Perceptive locomotion for legged robots requires anticipating and adapting to complex, dynamic environments. Model Predictive Control (MPC) serves as a strong baseline, providing interpretable motion planning with constraint enforcement, but struggles with high-dimensional perceptual inputs and rapidly changing terrain. In contrast, model-free Reinforcement Learning (RL) adapts well across visually challenging scenarios but lacks planning. To bridge this gap, we propose VIP-Loco, a framework that integrates vision-based scene understanding with RL and planning. During training, an internal model maps proprioceptive states and depth images into compact kinodynamic features used by the RL policy. At deployment, the learned models are used within an infinite-horizon MPC formulation, combining adaptability with structured planning. We validate VIP-Loco in simulation on challenging locomotion tasks, including slopes, stairs, crawling, tilting, gap jumping, and climbing, across three robot morphologies: a quadruped (Unitree Go1), a biped (Cassie), and a wheeled-biped (TronA1-W). Through ablations and comparisons with state-of-the-art methods, we show that VIP-Loco unifies planning and perception, enabling robust, interpretable locomotion in diverse environments.

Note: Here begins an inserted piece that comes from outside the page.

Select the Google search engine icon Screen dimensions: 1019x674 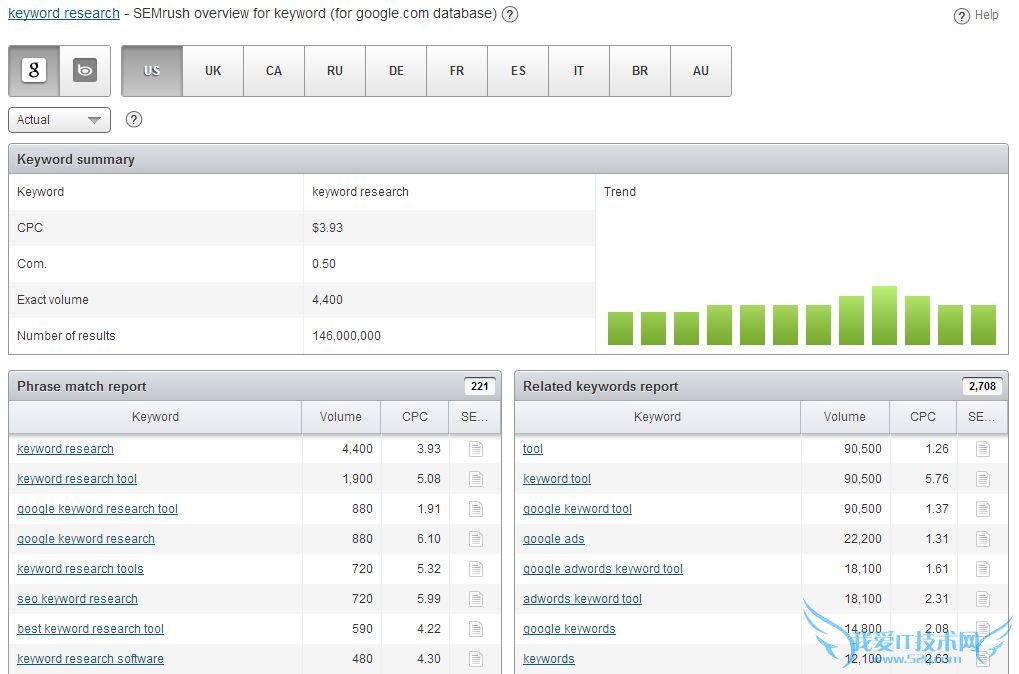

Paper Structure (21 sections, 4 equations, 5 figures, 2 tables, 2 algorithms)

This paper contains 21 sections, 4 equations, 5 figures, 2 tables, 2 algorithms.

Figures (5)

  • Figure 1: Conceptual outline of VIP-Loco -- The framework learns a compact internal model from vision and proprioception during training, which is then utilized by an infinite-horizon MPC planner at deployment to enable anticipatory, constraint-aware locomotion.

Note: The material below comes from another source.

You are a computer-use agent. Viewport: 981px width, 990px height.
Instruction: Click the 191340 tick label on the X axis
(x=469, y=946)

  • Figure 2: Overview of VIP-Loco Framework -- The proposed framework consists of two major components: (1) Learning Stage (left) – The internal model includes a GRU cell $g_\varphi$ (operating at 10 Hz, updating recurrent memory $h$ at each step) coupled with a CNN-MLP encoder for depth processing, an encoder/dynamics pair for latent state estimation, and reward/value heads. The Expert Actor (50 Hz) receives the imagined rollout $\mathcal{X}$ and hidden state $h$ via stop-gradient. (2) Deployment Stage (right) – a data-driven MPC that uses the learned internal model to iteratively sample and refine trajectories, leveraging vision-based scene understanding to select actions that maximize long-term reward while satisfying kinodynamic constraints.
  • Figure 3: Training comparison for Go1 (quadruped) over $5$ seeds -- Top: episodic return progression over training iterations. Bottom: average terrain level successfully mastered. VIP-Loco (Variational) achieves the highest and most stable returns, steadily mastering harder terrains (levels $\ge$ 6). WMP performs competitively but asymptotically regresses to easier terrains. VIP-Loco (Consistency) converges earlier and stagnates at lower levels.

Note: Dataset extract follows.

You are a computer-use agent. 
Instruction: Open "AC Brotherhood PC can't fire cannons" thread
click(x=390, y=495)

  • Figure 4: Comparison of locomotion performance for Go1 (quadruped) across terrains of increasing difficulty and $5$ seeds -- The plots show the success rate (top row) and average return (bottom row) for five locomotion methods: HIM-Loco, PIP-Loco, WMP, VIP-Loco (with Consistency Loss), and VIP-Loco (with Variational Loss). Each column corresponds to a different terrain type and the x-axis indicates terrain difficulty level (0 = easiest, 8 = hardest).
  • Figure 5: Qualitative evaluation for VIP-Loco with planning across three robot morphologies: (a) Go1 (quadruped), (b) Cassie (biped), and (c) TronA1-W (wheeled biped). Each subfigure includes (left) predicted vs. actual CoM height trajectories for Climb and Crawl tasks, and (right) corresponding execution frames. The MPC predictions and actual measurements demonstrate interpretable dynamics modeling, while the snapshots show task-specific stable behaviors across diverse morphologies.